The report was compiled by Alejandro Plastina, ISU Extension and Outreach economist, using farm level data provided by the Iowa Farm Business Association. It is available through the Extension Store.
“This report is a very useful tool to understand where your operation is currently standing and to compare that with similar farms in Iowa,” Plastina said. “The data provided by the Iowa Farm Business Association was incredibly important to this study. This is the first time in nearly a decade this data was available to Iowa State and it helped immensely in our efforts to understand the current financial situation on Iowa’s farms.”
This report is different from others because farm operations are classified based on their ability to produce free cash flow. The farms are broken into one of five groups, each group comprising 20 percent of the number of active farms (top 20 percent, upper 20-40 percent, middle 20 percent, lower 20-40 percent and lowest 20 percent). This structure allows the report to be used for benchmarking each farm operation against similar farms, instead of a simple industry average.
Because the data used in the study come from IFBA accounting records, it is generally more accurate and consistent than data obtained from cross-sectional surveys. It also provides a very detailed snapshot of farm conditions at the start of 2016.

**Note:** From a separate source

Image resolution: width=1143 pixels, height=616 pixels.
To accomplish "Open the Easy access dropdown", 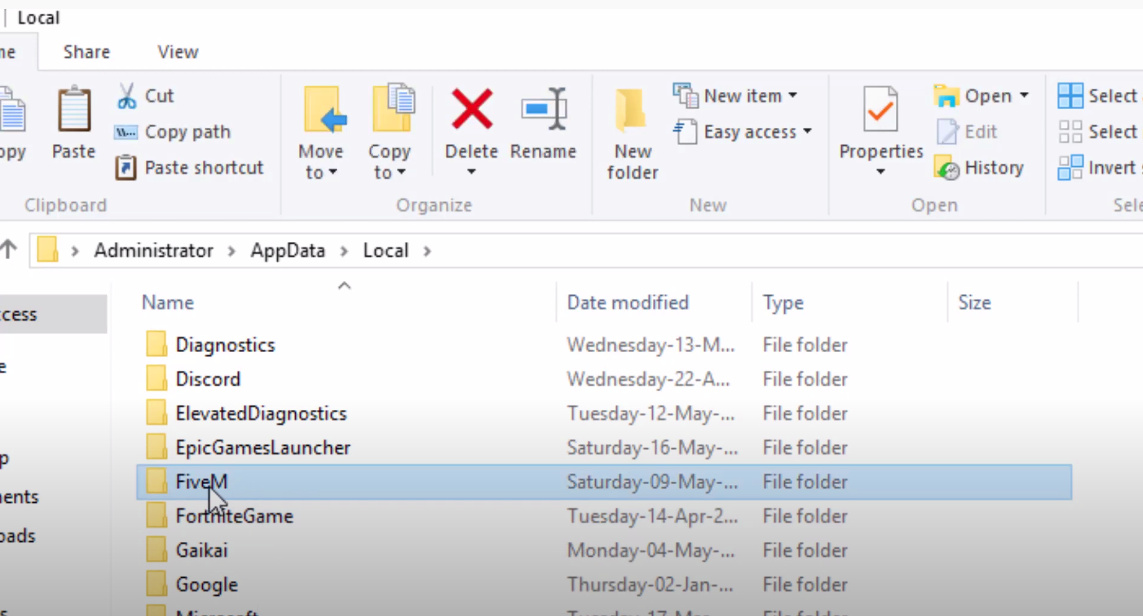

“Most farms had strong balance sheets and were in a good solvency position at the start of 2016,” Plastina said. “Farmers enjoyed a long period of very good prices and sustained profitability, which meant 80 percent of farms were in that high solvency position. Farmers had built their equity during the good times and are now relying on those retained earnings.”
As commodity prices for both crops and livestock have dipped since the start of 2015, cash flow in the operations became a concern for some farmers. While most farms were still in good shape by the end of 2015, the lowest 20 percent of operations were in a weak liquidity position.
“There is a general belief that farms across the board started 2016 with low liquidity levels, and that isn’t the case,” Plastina said. “Only the lowest 20 percent had weak liquidity levels at the end of 2015 compared to all others who had high or average levels.”
Liquidity has been pushed down by profitability and return on investment has been low, Plastina said. Many of the farms that showed a negative in farm income had a high proportion of their gross farm sales coming from livestock.
One way the top performing farms separated themselves from others is in marketing. The top 20 percent of farms received corn and soybean prices that were, respectively, 33 cents and 53 cents higher than farms in the lowest 20 percent.
“So far there haven’t been any reports that show the relevance of marketing,” Plastina said. “It is very clear how those farms that do better are not only better in terms of production but in terms of the final price they get for their crops.”